Ref: Bhagat, R., Davies Wykes, M., Dalziel, S., & Linden, P. (2020). Effects of ventilation on the indoor spread of COVID-19. Journal of Fluid Mechanics, 903, F1. doi:10.1017/jfm.2020.720
Speaker: Professor Martin Z. Bazant
PROFESSOR: Now, let's talk briefly about different types of ventilation and different ways that they can mix or not mix the air in a room.
So the first type, which is what we've mainly been talking about, is so-called mixing ventilation.
So this is when the colder air is forced from above-- or in other cases, the warmer air is forced from below-- in such a way that there's an unstable thermal gradient, so that the buoyancy forces end up contributing towards mixing.
And then you can see that if a person's in the room, the natural thermal plume rising around that person of warmer air, as well as the respiratory plume sketched here in yellow from all the breathing-- both of them are kind of rising and then well mixed in the room before they're finally removed by the outlet of the ventilation.

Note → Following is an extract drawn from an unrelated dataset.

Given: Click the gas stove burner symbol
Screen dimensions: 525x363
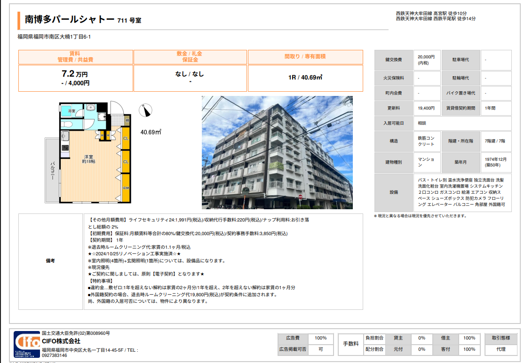Looking at the screenshot, I should click(x=65, y=148).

And so that is the situation we've been mainly talking about of the well-mixed room.
But it's worth considering that in some other cases, the ventilation specifically is set up to reduce mixing.

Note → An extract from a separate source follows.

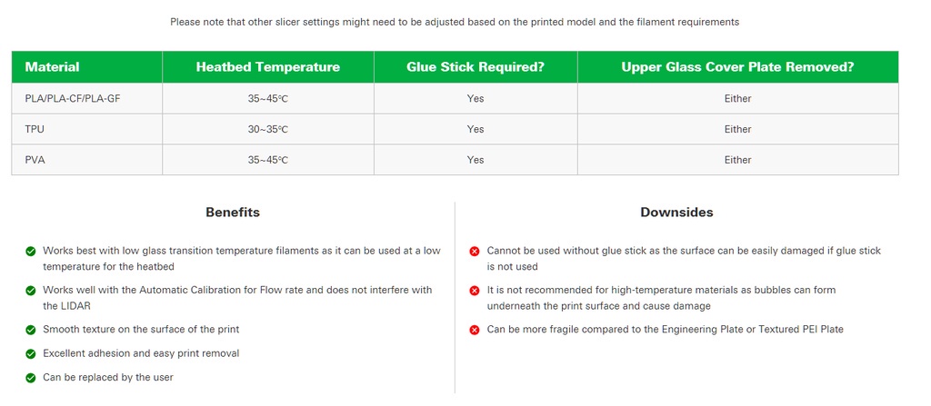Click the Downsides heading

click(x=676, y=213)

So especially in rooms that have high ceilings, it can be advantageous to set up a stratified ambient, where the thermal plume from the body is rising as well as the respiratory plumes and are collecting in the upper area of the room where they're being gently sucked out as the colder air is being pumped in now from below.

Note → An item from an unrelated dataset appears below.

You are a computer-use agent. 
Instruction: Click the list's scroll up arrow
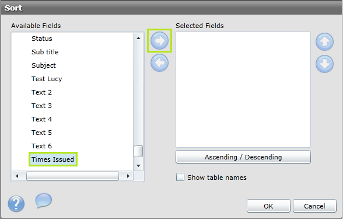[x=138, y=38]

So that's actually a stable thermal gradient.
And so at least the buoyancy forces are not leading to any large scale convection, although there certainly are still boundary layer flows and plumes from the people and from their motion, as I have described earlier.
One advantage here is that if a mask is worn, then the respiratory droplets coming from breathing, which are sketched here in yellow, are kind of brought closer to the thermal plume and forced to rise more.
So it basically causes the little droplet-- let's say, the infectious aerosols from the breath to be more likely swept to the upper reaches, where they might sit at the higher levels of the room and then be sucked out.
So that can actually be a situation where a less well-mixed room can be better.
On the other hand, the advantage of a well-mixed room is that the pathogen in the droplets is diluted throughout a larger space.
And that can be more advantageous.
But in any case, this situation with high ceilings and especially with natural ventilation, where you set up a stratified ambient, is a strategy that's been used for a long time.
In fact, Florence Nightingale, in the 1800s, recommended that hospitals should have high ceilings and good ventilation for protection against airborne pathogens.